- Data provided:
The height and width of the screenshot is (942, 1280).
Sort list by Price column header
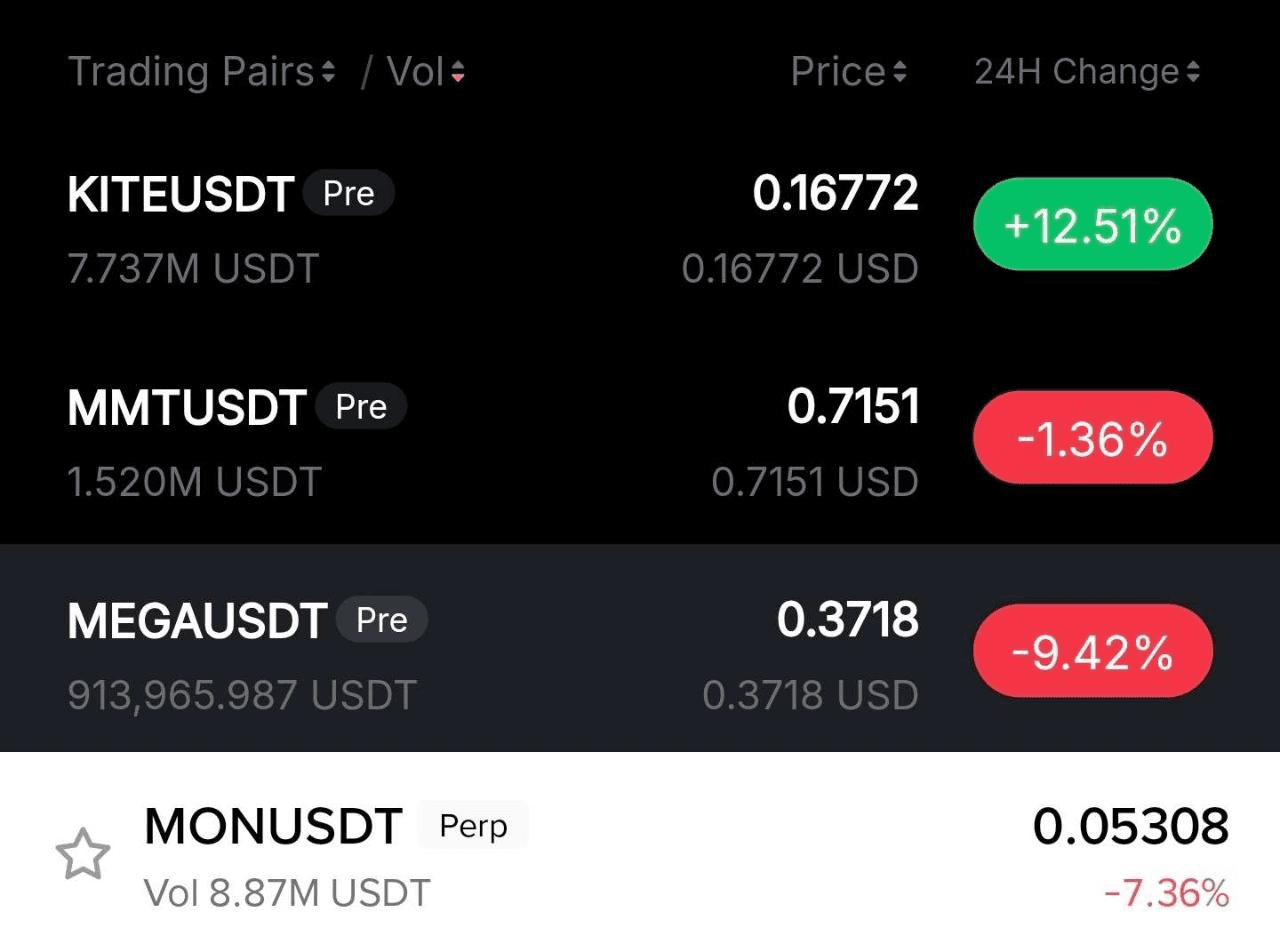838,72
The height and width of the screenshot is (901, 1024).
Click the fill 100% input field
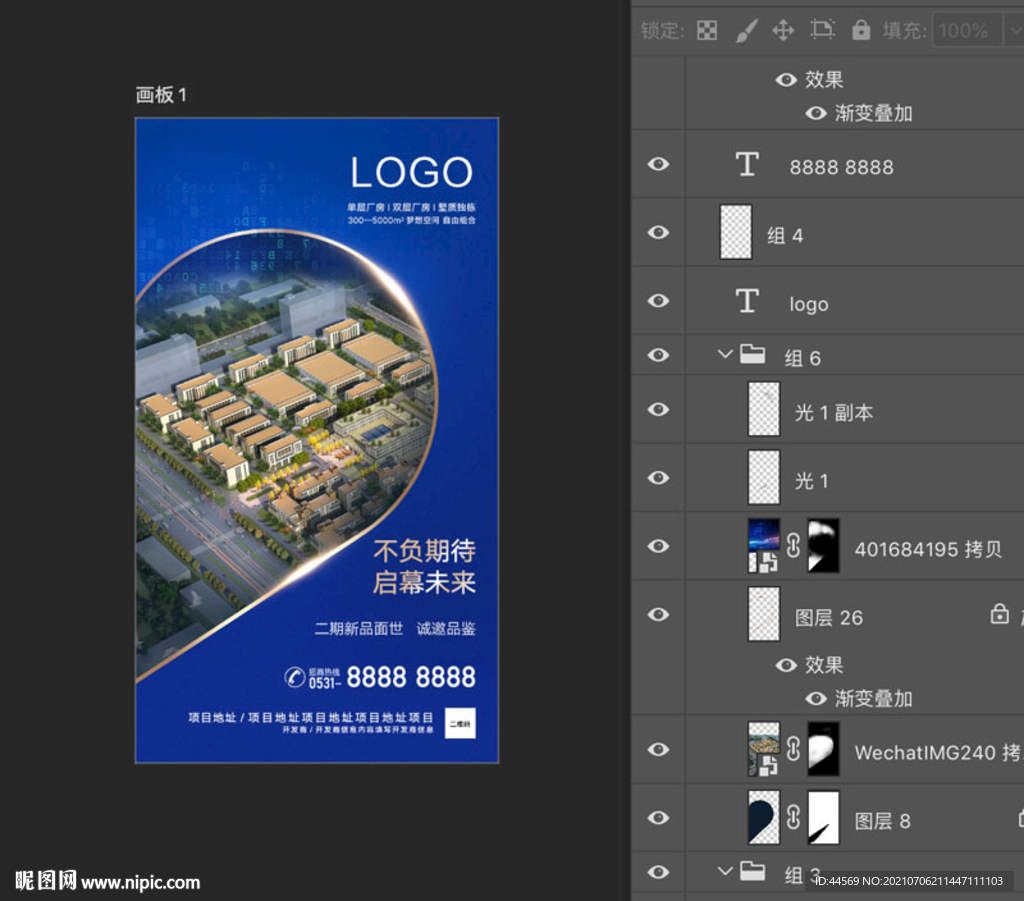point(964,30)
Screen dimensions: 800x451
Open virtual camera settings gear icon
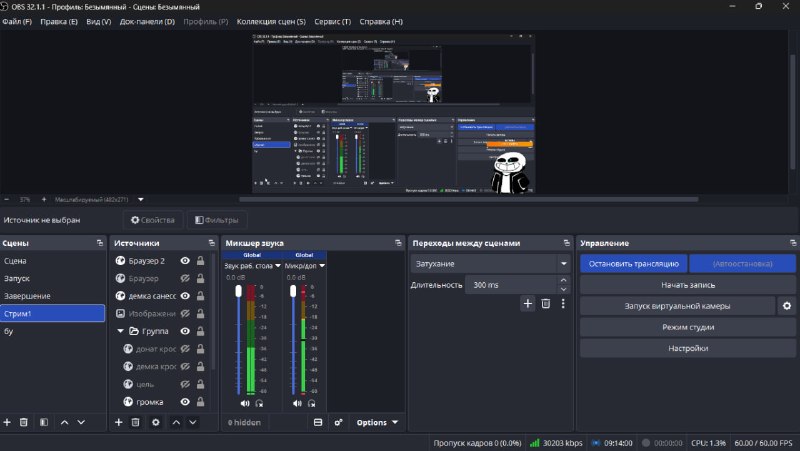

- Written task: Render every line of the records above as a numbered list, omitting blank lines. Leave the pictures out of the list.

- Exercise result:
1. The height and width of the screenshot is (942, 1280).
2. Sort list by Price column header
3. 838,72
4. The height and width of the screenshot is (901, 1024).
5. Click the fill 100% input field
6. point(964,30)
7. Screen dimensions: 800x451
8. Open virtual camera settings gear icon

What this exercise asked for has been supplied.